◆ Brief 1 ◆
From the Pitcairn Island text, reproduce word for word the part that opens with the words containing "Pitcairn Island was only" and closes with "the Pitcairn Islands.".
◆ Brief 2 ◆
According to the Pitcairn Island text, in what year was the island group declared a British colony?
◆ Brief 3 ◆
Which ships does the Pitcairn Island text mention by name? List every one.

## start Source passage

NPR audio and text: book review of:
" Lost Paradise: From Mutiny on the Bounty to a Modern-Day Legacy of Sexual Mayhem, the Dark Secrets of Pitcairn Island Revealed " (Kathy Marks)
here:
http://www.npr.org/templates/story/story.php?storyId=103569364

OMG! What a terrible, horrible story:

"In December 1999, several Pitcairn girls claimed that they had been sexually assaulted by a visiting New Zealander. By chance, a British policewoman was on the island, and one of the girls confided that she had also been raped by two local men in the past. An investigation into those allegations developed into a major inquiry that saw British detectives crisscross the globe, interviewing dozens of Pitcairn women. Their conclusion was that nearly every girl growing up on the island in the last forty years had been abused, and nearly every man had been an offender."

The questions it raises about us and all humans who look the other way are only slightly less disturbing:

"Why was it that many outsiders persisted in defending men who were guilty of a crime that was normally reviled — pedophilia? Why did they continue to mythologize Pitcairn, although it had failed, in such a dramatic way, to live up to its utopian image? How far back, I asked myself, did the sexual abuse stretch — to the time of the mutineers? Why had parents not denounced the perpetrators and kept their children safe? Had anyone outside the island realized what was going on?

There were bigger questions, too. What did Pitcairn tell us about human nature and life in small, remote communities? Is this how all of us would behave if left to ourselves, with no one looking over our shoulder?"

[ Edited by: christiki295 2009-04-29 10:05 ]

Very interesting article about this in Vanity Fair a while back --

http://www.vanityfair.com/culture/features/2008/01/pitcairn200801

Background:

Pitcairn Map

Pitcairn Island is one of the most isolated islands in the South Pacific. Despite numerous announcements and much controversy, an airport has yet to be constructed on Pitcairn Island, and getting there involves a two-day sea voyage from Mangareva in French Polynesia. Cruise ships call occasionally between Easter Island and Tahiti, but their passengers only go ashore for a few hours, weather permitting.

Pitcairn Island's history is entwined in the famous story of the mutiny on the Bounty. First sighted by the son of Major Pitcairn aboard HMS Swallow in 1767, Pitcairn Island was forgotten until 1789 when the Bounty mutineers led by Fletcher Christian decided it would be the perfect hideout from the Royal Navy. They settled there, burning their ship in Bounty Bay on January 15, 1790. By 1800 all of the mutineers except John Adams had died.

Pitcairn Island was only rediscovered by the outside world in 1808 when an American sealer happened to call for water. The 50 native inhabitants on Pitcairn Island today are all descended from the Bounty mutineers and their 18 Polynesian followers. In 1838 the island group shown on our Pitcairn Islands map was declared a British colony, a status maintained until this time.

The local economy depends heavily on British government aid, although money is also earned through the sale of Pitcairn stamps and coins. Family-made handicrafts are sold to cruise ship passengers. If you'd care to visit Pitcairn Island and neighboring Henderson Island, you'll have a chance to do so in June 2006 when the MV Bounty Bay sails from Mangareva on a two-week cruise to the Pitcairn Islands.

Wikipedia has an extensive story on this issue. This is an excerpt from the NY Times:

This is not about free Polynesian love, or an inevitable adaptation to life in isolation. Instead, prosecutors believe, this is the story of a tiny community where power, intimidation and silence have fed upon each other.

## end Source passage
## start Source excerpt

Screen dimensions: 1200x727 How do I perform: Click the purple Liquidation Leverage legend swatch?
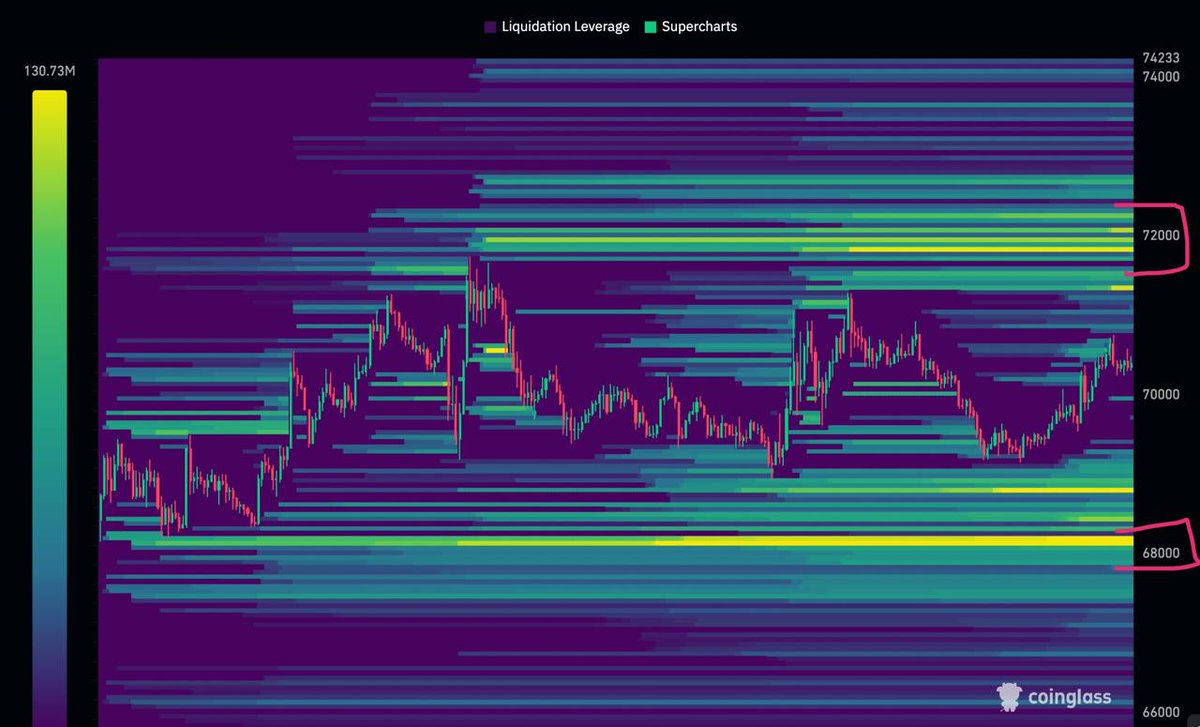pos(489,26)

## end Source excerpt

◆ Exercise solution 1 ◆
Pitcairn Island was only rediscovered by the outside world in 1808 when an American sealer happened to call for water. The 50 native inhabitants on Pitcairn Island today are all descended from the Bounty mutineers and their 18 Polynesian followers. In 1838 the island group shown on our Pitcairn Islands map was declared a British colony, a status maintained until this time.

The local economy depends heavily on British government aid, although money is also earned through the sale of Pitcairn stamps and coins. Family-made handicrafts are sold to cruise ship passengers. If you'd care to visit Pitcairn Island and neighboring Henderson Island, you'll have a chance to do so in June 2006 when the MV Bounty Bay sails from Mangareva on a two-week cruise to the Pitcairn Islands.

◆ Exercise solution 2 ◆
1838

◆ Exercise solution 3 ◆
HMS Swallow
the Bounty
MV Bounty Bay